As you can see from the equation, there are actually two ways to compute an f statistic from these data. If the women's data appears in the numerator, we can calculate an f statistic as follows:
f = ( 35^{2} / 30^{2} ) / ( 45^{2} / 50^{2} )
f = (1225 / 900) / (2025 / 2500)
f = 1.361 / 0.81 = 1.68
For this calculation, the numerator degrees of freedom v_{1} are 7 - 1 or 6; and the denominator degrees of freedom v_{2} are 12 - 1 or 11.
On the other hand, if the men's data appears in the numerator, we can calculate an f statistic as follows:
f = ( 45^{2} / 50^{2} ) / ( 35^{2} / 30^{2} )
f = (2025 / 2500) / (1225 / 900)
f = 0.81 / 1.361 = 0.595
For this calculation, the numerator degrees of freedom v_{1} are 12 - 1 or 11; and the denominator degrees of freedom v_{2} are 7 - 1 or 6.
When you are trying to find the cumulative probability associated with an f statistic, you need to know v_{1} and v_{2}. This point is illustrated in the next example.
Problem 2
Find the cumulative probability associated with each of the f statistics from Example 1, above.
Solution: To solve this problem, we need to find the degrees of freedom for each sample. Then, we will use the F Distribution Calculator to find the probabilities.
F Distribution Calculator
The F Distribution Calculator solves common statistics problems, based on the F distribution. The calculator computes cumulative probabilities, based on simple inputs. Clear instructions guide you to an accurate solution, quickly and easily. If anything is unclear, frequently-asked questions and sample problems provide straightforward explanations. The calculator is free. It can found in the Stat Trek main menu under the Stat Tools tab. Or you can tap the button below.
F Distribution CalculatorHere are the degrees of freedom for each sample.
- The degrees of freedom for the sample of women is equal to n - 1 = 7 - 1 = 6.
- The degrees of freedom for the sample of men is equal to n - 1 = 12 - 1 = 11.
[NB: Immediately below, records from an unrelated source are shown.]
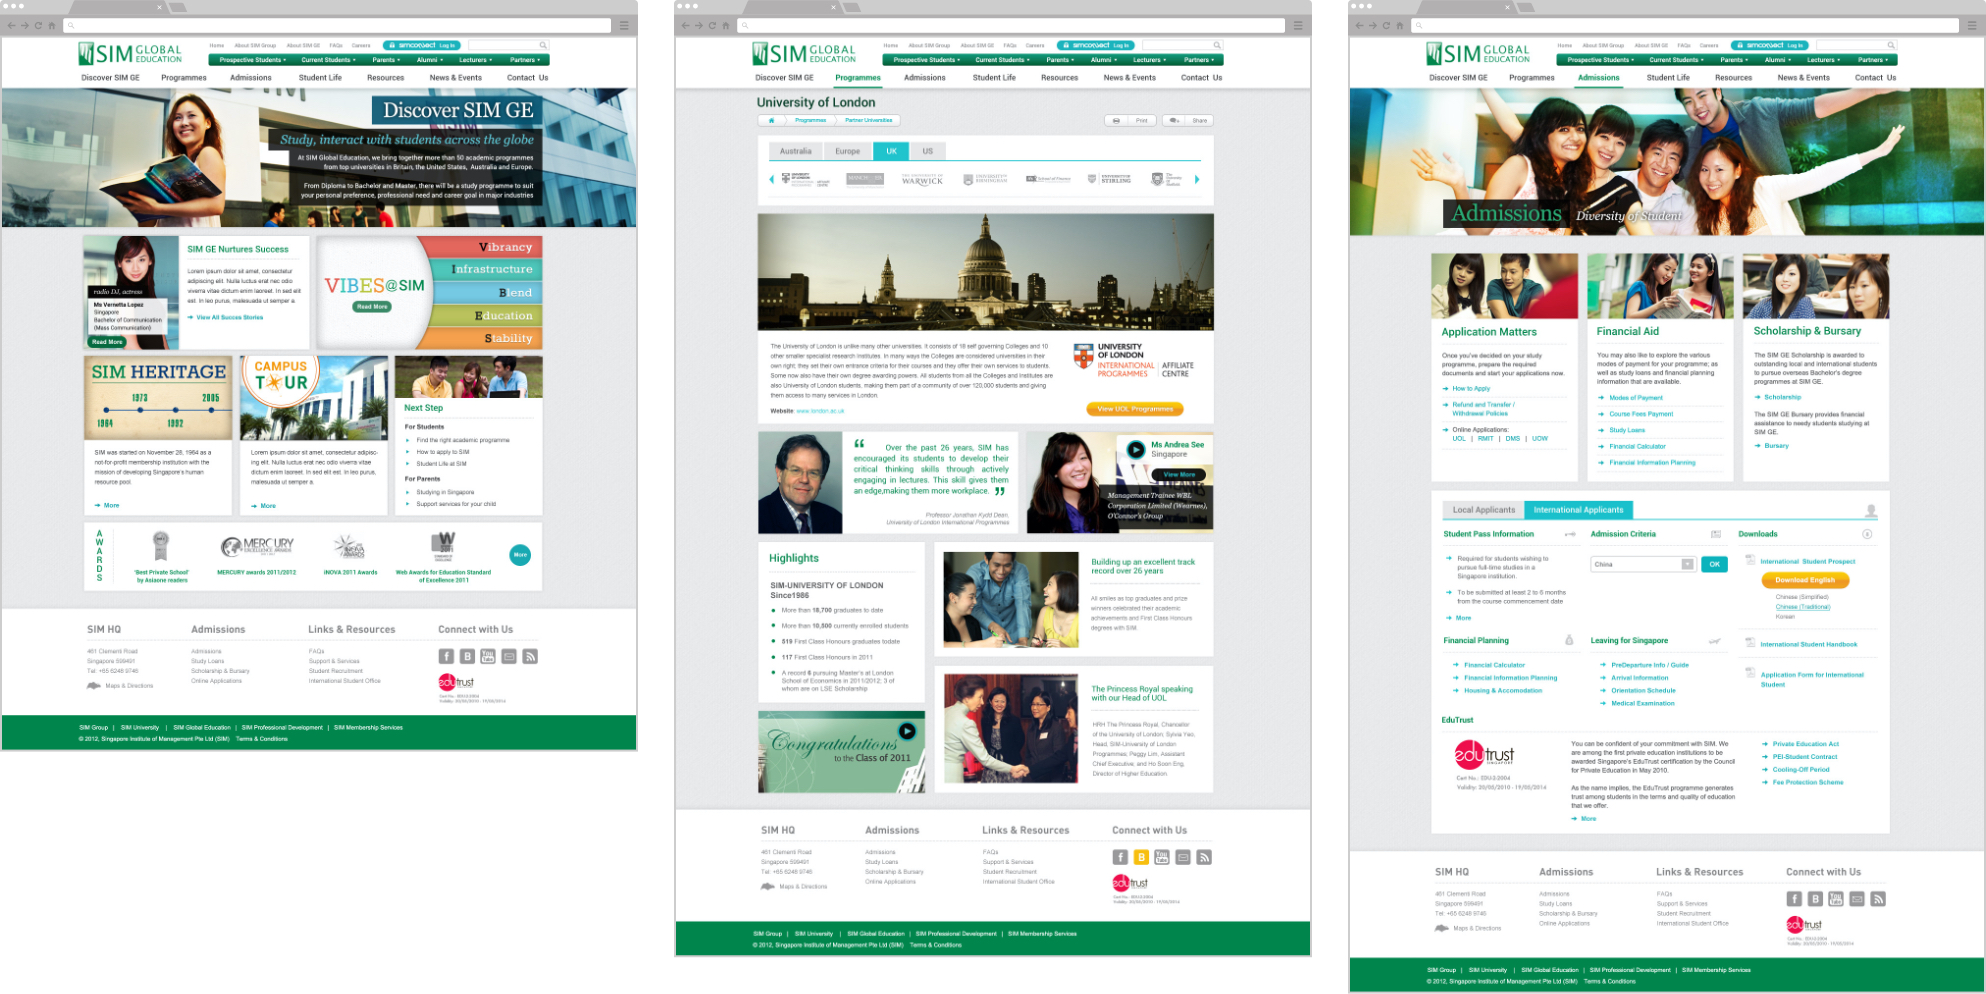This screenshot has height=994, width=1986.
Task: Play the Ms Andrea See video
Action: click(x=1136, y=450)

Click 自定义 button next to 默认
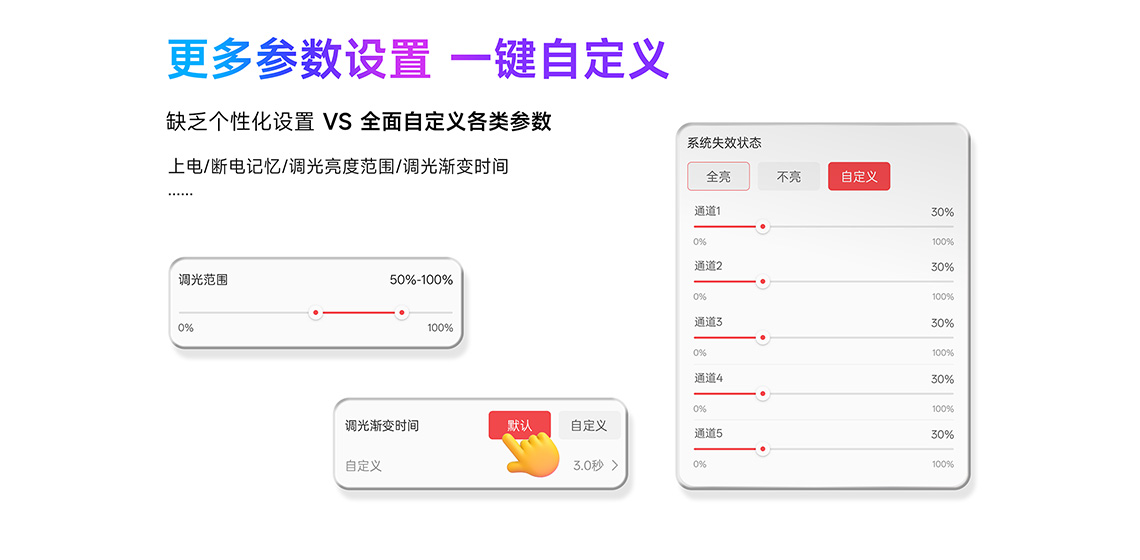589,425
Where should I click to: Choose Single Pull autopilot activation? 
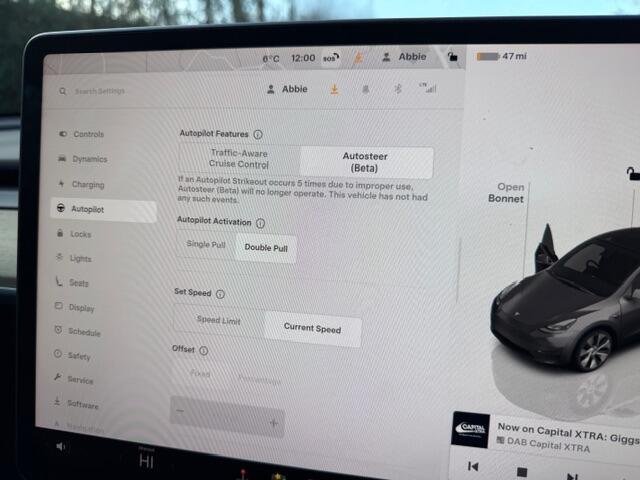(x=207, y=245)
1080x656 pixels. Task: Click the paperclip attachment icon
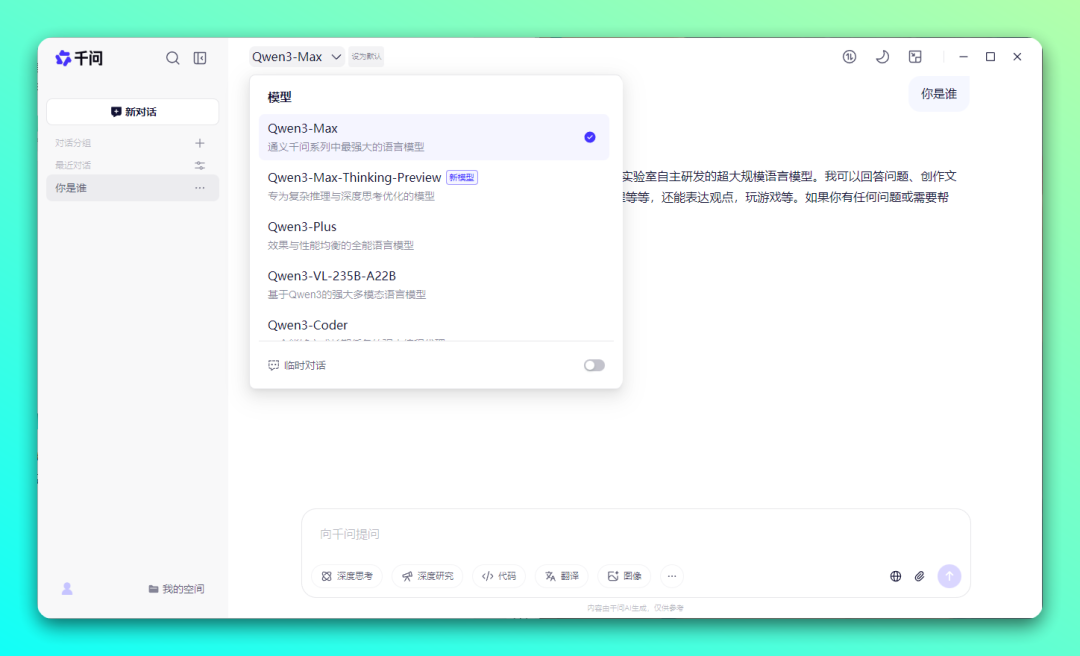[x=919, y=576]

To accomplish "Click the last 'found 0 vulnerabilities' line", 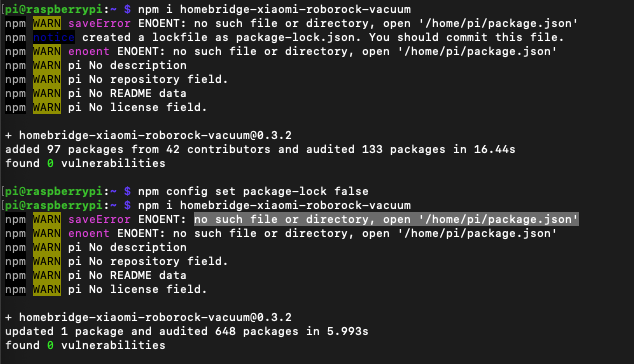I will (85, 345).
Therefore, when the women's data appear in the numerator, the numerator degrees of freedom v_{1} is equal to 6; and the denominator degrees of freedom v_{2} is equal to 11. And, based on the computations shown in the previous example, the f statistic is equal to 1.68. We plug these values into the F Distribution Calculator and find that the cumulative probability is about 0.78.
When the men's data appear in the numerator, the numerator degrees of freedom v_{1} is equal to 11; and the denominator degrees of freedom v_{2} is equal to 6. And, based on the computations shown in the previous example, the f statistic is equal to 0.595. If you plug these values into the F Distribution Calculator, you will find that the cumulative probability is about 0.22.